• What you need to do: Exclude the pictures, then quote exactly the lines from the one holding "This screenshot has width=293, height=653." through the last line of the records.

• Data under study:
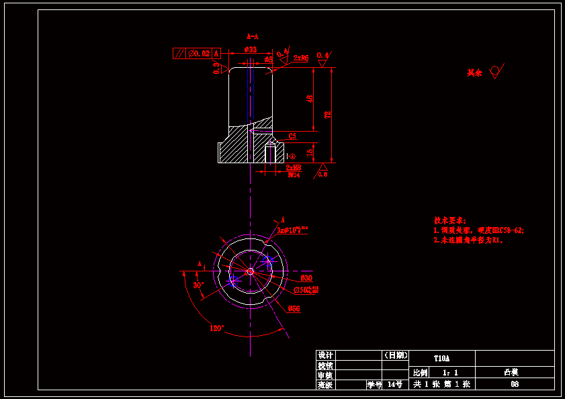The height and width of the screenshot is (399, 565).
Task: Select the 48 vertical dimension text
Action: [x=310, y=99]
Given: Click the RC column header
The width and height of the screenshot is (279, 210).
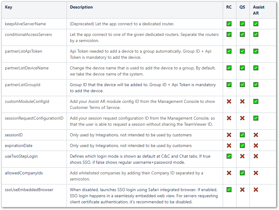Looking at the screenshot, I should click(x=229, y=7).
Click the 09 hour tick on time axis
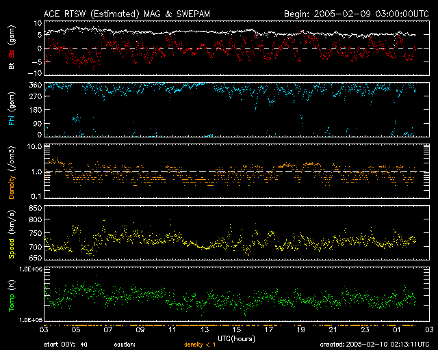This screenshot has height=350, width=438. [140, 329]
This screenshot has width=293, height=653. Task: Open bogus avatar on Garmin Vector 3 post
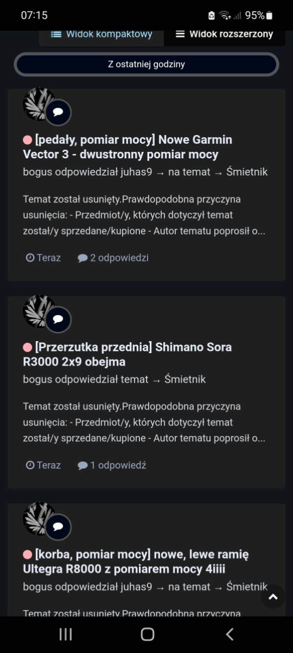tap(39, 104)
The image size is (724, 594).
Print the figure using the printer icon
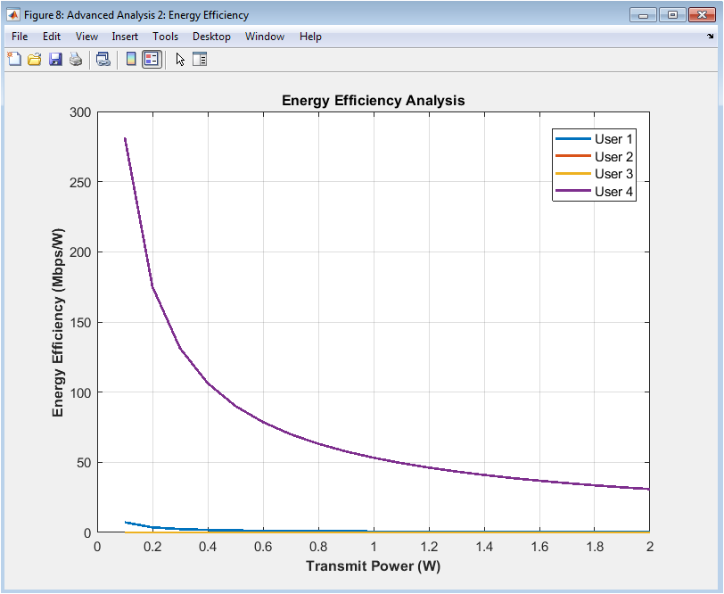(x=76, y=60)
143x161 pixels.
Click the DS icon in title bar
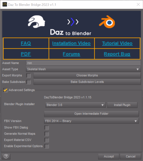pos(5,4)
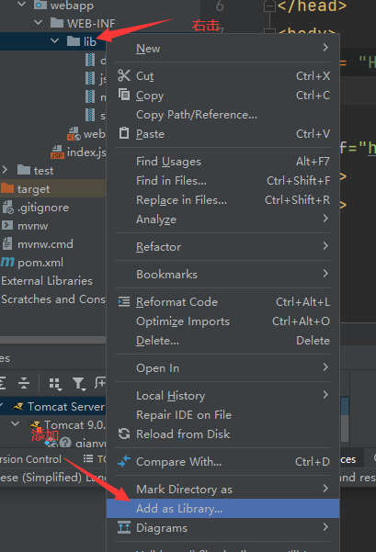Open the Version Control tab
The width and height of the screenshot is (376, 552).
tap(30, 459)
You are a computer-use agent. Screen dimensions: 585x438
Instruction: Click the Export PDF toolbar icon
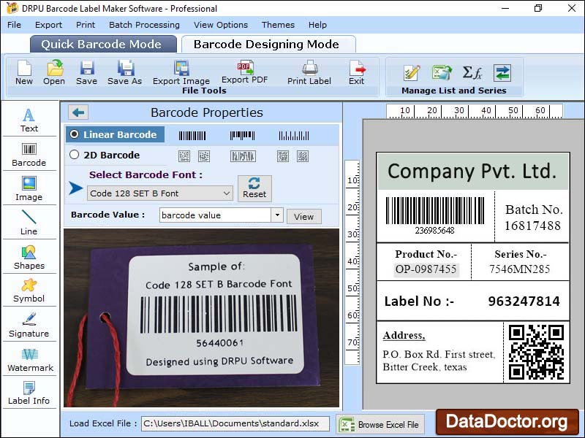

• Task response:
This screenshot has width=293, height=653. Task: Open bogus avatar on Garmin Vector 3 post
tap(39, 104)
The image size is (724, 594).
Print the figure using the printer icon
(x=76, y=60)
143x161 pixels.
Click the DS icon in title bar
pos(5,4)
Open the Version Control tab
The width and height of the screenshot is (376, 552).
tap(30, 459)
You are a computer-use agent. Screen dimensions: 585x438
Instruction: Click the Export PDF toolbar icon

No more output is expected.